Please Don't Tell Buddha

A couple of days ago I called a friend in Texas to see how she was holding up. At first we were both nearly monosyllabic, but after a few minutes we laughed so hard our burdens started to roll off our shoulders. This morning, while watching a butterfly out the front window, I found a text from her with a link to Krista Tippett's July 1 interview in the New York Times. (Please don't tell Buddha I took my eyes off that butterfly to glance at my phone.)

In response to a question about the parts of herself she tends to hide, Krista Tippett says: "Here’s an honest answer: Part of my role is drawing out voices that deserve to be heard and shedding light on generative possibilities and robust goodness. Not goodness on a pedestal but the messy drama of goodness that makes it riveting and also means it’s not just for saints. I talk about hope being a muscle.
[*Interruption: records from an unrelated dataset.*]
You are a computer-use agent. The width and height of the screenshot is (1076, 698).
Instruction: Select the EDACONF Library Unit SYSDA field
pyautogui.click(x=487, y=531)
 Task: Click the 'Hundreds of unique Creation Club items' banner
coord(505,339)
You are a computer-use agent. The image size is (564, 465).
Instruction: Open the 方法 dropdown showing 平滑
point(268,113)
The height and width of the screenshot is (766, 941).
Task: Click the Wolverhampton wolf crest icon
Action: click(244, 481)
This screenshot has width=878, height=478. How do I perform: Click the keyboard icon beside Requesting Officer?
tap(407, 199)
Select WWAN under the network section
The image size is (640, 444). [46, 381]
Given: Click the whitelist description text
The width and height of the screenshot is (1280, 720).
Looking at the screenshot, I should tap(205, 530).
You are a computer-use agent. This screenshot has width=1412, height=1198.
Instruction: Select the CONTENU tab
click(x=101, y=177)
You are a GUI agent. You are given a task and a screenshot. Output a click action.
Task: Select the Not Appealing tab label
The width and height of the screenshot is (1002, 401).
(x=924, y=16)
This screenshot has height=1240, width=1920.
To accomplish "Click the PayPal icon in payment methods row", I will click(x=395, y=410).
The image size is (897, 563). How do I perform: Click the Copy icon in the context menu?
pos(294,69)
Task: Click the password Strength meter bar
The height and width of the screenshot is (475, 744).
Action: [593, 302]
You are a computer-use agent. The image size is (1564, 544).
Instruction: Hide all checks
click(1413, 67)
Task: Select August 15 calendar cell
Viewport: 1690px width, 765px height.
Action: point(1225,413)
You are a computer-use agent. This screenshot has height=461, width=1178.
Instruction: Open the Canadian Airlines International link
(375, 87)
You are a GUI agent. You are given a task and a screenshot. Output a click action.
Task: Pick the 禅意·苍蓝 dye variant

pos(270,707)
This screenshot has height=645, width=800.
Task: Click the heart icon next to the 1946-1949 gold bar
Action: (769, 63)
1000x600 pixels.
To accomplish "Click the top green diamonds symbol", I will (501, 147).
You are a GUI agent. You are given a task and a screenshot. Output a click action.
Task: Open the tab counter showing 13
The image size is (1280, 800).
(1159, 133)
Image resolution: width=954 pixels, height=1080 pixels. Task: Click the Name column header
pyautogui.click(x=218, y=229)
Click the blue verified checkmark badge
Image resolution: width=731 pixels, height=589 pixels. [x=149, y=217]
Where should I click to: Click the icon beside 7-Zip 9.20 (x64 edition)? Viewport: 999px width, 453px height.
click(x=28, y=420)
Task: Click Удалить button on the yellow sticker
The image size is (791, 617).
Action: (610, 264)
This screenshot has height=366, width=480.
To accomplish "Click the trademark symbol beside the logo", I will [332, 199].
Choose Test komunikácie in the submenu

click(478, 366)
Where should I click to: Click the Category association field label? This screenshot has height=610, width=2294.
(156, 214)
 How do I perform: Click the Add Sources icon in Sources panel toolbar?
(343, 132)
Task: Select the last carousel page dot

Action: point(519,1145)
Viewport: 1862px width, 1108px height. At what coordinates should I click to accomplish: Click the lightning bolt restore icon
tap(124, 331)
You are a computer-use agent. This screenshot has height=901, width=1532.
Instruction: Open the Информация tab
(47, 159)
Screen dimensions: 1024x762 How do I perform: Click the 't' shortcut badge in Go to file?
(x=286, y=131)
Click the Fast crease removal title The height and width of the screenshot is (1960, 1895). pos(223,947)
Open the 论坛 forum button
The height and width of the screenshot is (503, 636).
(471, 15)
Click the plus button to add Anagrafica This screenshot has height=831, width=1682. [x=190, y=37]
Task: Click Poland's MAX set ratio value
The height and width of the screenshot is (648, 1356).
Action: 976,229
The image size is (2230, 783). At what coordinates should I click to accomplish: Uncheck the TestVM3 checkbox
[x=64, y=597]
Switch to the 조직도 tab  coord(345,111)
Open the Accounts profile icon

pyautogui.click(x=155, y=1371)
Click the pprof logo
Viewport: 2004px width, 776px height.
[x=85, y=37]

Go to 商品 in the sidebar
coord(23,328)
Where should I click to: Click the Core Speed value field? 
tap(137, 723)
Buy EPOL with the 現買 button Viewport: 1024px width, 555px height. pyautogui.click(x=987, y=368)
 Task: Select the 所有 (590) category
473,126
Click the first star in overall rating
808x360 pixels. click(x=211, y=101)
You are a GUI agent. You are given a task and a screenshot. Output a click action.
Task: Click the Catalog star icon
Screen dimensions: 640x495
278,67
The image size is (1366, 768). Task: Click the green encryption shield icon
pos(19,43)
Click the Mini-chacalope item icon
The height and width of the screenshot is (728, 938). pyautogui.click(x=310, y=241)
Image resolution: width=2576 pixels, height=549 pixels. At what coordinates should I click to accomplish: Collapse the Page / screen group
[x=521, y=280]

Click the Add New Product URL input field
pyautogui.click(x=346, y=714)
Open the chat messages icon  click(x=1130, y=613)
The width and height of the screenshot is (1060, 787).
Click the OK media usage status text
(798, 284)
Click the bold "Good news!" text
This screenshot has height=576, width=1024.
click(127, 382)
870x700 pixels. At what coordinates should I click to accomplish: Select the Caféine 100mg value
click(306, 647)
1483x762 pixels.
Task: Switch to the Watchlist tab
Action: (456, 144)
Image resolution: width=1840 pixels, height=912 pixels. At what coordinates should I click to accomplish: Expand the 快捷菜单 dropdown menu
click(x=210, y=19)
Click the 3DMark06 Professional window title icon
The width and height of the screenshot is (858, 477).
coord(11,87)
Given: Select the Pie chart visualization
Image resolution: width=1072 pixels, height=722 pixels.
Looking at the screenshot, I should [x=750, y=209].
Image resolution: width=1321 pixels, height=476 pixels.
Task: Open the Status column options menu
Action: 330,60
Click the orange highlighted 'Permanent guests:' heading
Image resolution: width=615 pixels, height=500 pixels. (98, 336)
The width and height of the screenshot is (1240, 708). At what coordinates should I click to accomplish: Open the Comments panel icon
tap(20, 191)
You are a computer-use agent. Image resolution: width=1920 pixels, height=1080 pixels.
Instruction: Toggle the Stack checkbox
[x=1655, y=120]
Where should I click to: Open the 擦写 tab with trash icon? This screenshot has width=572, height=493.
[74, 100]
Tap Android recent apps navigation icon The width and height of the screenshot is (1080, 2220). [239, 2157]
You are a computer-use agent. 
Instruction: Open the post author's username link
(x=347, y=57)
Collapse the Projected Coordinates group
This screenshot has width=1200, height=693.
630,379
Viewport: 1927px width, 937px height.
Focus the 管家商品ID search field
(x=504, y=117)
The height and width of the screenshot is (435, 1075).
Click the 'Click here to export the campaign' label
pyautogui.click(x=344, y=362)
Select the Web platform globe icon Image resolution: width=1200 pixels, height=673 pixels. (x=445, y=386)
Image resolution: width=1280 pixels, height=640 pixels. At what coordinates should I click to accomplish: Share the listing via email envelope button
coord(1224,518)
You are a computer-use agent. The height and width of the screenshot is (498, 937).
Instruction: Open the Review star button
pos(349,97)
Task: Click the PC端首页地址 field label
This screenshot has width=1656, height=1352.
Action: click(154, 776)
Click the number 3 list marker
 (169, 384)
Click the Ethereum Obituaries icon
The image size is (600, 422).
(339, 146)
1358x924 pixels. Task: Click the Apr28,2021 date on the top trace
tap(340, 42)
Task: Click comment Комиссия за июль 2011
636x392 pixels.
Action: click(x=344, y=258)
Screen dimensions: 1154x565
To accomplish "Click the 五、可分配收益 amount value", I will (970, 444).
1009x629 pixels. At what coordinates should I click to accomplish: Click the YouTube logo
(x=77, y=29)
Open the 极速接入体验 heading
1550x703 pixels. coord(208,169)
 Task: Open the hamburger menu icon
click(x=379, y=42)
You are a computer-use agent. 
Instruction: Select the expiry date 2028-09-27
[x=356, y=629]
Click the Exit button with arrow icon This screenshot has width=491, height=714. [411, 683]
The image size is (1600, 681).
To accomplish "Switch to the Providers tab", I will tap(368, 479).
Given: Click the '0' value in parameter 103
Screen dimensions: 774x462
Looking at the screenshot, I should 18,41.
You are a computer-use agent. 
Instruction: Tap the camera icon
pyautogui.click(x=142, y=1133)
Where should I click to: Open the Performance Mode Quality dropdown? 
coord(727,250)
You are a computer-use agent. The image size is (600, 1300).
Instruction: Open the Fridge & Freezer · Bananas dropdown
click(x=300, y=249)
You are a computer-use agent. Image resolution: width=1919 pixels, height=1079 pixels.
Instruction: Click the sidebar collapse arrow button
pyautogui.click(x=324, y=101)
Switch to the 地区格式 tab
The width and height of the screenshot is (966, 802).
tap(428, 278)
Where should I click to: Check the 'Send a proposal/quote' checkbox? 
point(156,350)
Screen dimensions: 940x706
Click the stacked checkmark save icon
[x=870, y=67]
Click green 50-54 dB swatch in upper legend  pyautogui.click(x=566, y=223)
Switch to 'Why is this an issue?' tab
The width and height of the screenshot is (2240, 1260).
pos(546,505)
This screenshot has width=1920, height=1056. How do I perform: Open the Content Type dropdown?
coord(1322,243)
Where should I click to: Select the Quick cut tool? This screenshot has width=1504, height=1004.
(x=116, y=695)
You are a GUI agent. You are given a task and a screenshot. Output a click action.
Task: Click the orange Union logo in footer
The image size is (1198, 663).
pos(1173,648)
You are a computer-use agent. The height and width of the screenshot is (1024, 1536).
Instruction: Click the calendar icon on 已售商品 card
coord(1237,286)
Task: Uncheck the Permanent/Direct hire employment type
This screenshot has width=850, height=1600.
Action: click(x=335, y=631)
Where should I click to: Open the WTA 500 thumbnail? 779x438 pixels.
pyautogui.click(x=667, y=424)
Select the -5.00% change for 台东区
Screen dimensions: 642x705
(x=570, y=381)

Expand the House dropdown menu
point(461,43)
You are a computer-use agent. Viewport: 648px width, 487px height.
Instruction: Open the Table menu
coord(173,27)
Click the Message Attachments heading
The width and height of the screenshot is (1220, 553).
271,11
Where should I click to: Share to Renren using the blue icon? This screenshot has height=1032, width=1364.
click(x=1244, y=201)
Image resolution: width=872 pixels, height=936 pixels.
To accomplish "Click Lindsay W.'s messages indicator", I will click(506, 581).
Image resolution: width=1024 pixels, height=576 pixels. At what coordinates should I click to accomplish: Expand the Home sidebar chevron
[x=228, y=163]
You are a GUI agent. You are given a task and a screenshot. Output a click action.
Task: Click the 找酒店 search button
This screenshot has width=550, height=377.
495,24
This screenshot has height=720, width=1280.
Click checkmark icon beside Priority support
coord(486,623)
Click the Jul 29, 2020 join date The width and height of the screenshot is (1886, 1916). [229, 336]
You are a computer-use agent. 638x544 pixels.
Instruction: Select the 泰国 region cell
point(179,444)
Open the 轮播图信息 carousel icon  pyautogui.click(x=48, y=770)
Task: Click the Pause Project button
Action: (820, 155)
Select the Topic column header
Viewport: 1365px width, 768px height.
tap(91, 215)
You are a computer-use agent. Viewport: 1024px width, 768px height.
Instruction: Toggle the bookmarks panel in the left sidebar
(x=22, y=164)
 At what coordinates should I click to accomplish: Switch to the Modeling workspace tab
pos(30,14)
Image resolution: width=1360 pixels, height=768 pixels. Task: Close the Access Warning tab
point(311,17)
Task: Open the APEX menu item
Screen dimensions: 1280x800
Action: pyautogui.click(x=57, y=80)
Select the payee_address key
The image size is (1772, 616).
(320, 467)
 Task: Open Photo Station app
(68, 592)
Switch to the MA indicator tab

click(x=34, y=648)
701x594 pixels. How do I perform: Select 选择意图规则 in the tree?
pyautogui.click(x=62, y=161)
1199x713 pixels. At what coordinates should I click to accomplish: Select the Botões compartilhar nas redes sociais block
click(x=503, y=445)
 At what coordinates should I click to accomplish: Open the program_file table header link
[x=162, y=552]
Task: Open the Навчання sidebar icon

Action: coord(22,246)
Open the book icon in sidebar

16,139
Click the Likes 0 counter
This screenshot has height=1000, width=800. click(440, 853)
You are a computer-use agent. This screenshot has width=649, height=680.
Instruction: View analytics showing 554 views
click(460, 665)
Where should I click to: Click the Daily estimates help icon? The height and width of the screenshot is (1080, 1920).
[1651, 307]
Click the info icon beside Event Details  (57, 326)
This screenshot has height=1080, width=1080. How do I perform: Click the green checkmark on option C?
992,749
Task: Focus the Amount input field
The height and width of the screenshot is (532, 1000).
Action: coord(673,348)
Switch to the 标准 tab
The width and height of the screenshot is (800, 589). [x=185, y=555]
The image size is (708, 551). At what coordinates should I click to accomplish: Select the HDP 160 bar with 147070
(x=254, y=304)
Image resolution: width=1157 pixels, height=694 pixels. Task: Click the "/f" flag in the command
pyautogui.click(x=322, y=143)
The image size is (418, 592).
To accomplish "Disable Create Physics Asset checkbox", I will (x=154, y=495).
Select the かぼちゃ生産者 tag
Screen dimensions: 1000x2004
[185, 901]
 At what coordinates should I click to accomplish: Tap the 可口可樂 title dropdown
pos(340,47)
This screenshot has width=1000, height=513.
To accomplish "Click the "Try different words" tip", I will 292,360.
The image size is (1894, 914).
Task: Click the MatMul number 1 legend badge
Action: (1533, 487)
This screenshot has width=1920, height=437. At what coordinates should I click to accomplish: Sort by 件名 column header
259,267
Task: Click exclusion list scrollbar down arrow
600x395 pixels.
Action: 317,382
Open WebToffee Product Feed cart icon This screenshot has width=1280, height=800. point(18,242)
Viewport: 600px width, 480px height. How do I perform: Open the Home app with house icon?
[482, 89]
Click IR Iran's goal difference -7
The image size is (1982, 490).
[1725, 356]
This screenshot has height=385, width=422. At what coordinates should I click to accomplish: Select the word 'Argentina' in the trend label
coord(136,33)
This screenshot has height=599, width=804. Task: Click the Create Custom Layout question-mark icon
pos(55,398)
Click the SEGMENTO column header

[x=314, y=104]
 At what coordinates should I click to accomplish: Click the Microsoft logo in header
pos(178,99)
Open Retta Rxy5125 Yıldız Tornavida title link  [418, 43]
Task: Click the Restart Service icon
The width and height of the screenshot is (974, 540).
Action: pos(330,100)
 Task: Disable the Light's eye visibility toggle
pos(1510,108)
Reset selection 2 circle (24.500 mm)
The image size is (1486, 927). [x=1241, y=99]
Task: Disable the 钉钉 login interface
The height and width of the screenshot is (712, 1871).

It’s not wishful thinking, and it’s not idealism. It’s not even a belief that everything will turn out OK."

Rather, Tippett says, "It’s an imaginative leap, which is what I’ve seen in people like John Lewis and Jane Goodall.These are people who said: 'I refuse to accept that the world has to be this way. I am going to throw my life and my pragmatism and my intelligence at this insistence that it could be different and put that into practice.' That’s a muscular hope. So, to your question, I don’t always feel robustly hopeful. Depression is something I’ve struggled with. I’ve found the world an unbearable place for months at a time in the last two years. But at the same time I don’t feel like there’s a place in my work for my despair."

In the midst of all our trials and tribulations, thanks be to God for butterflies, friends, Buddha, laughter, truth-telling, Krista Tippett, John Lewis, Jane Goodall, and hope.

Notes

David Marchese's interview, "Krista Tippett Wants You to See All the Hope That's Being Hidden," appeared in the New York Times magazine on July 1, 2022.